Il sangue implora, ma Netanyahu non ascolta.
C’è un dolore che urla. Un grido straziante che attraversa muri, confini, oceani.
È il pianto di una madre che stringe tra le braccia il corpo senza vita del figlio, strappato via da una bomba.
È lo sguardo vuoto di un bambino che non sa più cosa significhi vivere senza paura, affamato, scheletro di di se stesso.
È la voce rotta di chi scava tra le macerie, sperando di trovare un respiro, un battito, un segno di vita.
Ma nel cuore del potere, quel grido si perde nel silenzio calcolato di un criminale.
Perché lui, quel dolore, lo conosce. Lo vede. Lo provoca.
Netanyahu ha costruito la sua carriera politica sulla corruzione, sul fuoco, sull’odio e sulla distruzione.
È il volto impassibile dietro i raid notturni, dietro le case sventrate, dietro le migliaia di corpi mutilati.
È l’architetto di un sistema che umilia, schiaccia, disumanizza un intero popolo.
Gaza? Una prigione a cielo aperto.
La Cisgiordania? Una terra rubata a colpi di ruspe e beata tranquillità internazionale.
I palestinesi? Non persone, ma numeri da cancellare. Colpevoli di esistere.
E tutto questo avviene con la maschera della democrazia.
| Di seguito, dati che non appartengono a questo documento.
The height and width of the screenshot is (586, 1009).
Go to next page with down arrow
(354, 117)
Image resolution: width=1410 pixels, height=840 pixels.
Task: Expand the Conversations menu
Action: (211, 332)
Netanyahu, un criminale, che si presenta come un difensore della sicurezza, ma è lui stesso a fabbricare l’instabilità.
Si proclama protettore del popolo ebraico, ma tradisce ogni valore umano, ogni insegnamento della sofferenza passata.
Ha fatto dell’orrore un’abitudine. Ha normalizzato la morte. Ha trasformato il dolore in strategia politica.
Ogni giorno che Netanyahu resta al potere è un giorno in cui l’umanità fallisce. È un giorno in cui i valori di giustizia, compassione e pace vengono calpestati. È un giorno in cui il mondo intero dovrebbe provare vergogna.
Non è più tempo di analisi fredde, di equilibrismi diplomatici, di silenzi complici. È tempo di urlare. Di chiamare le cose con il loro nome. Quella che Netanyahu porta avanti non è difesa: è brutalità. Non è politica: è oppressione. Non è sicurezza: è violenza sistematica.
E mentre lui resta saldo al comando, milioni di vite vengono sacrificate sull’altare del potere.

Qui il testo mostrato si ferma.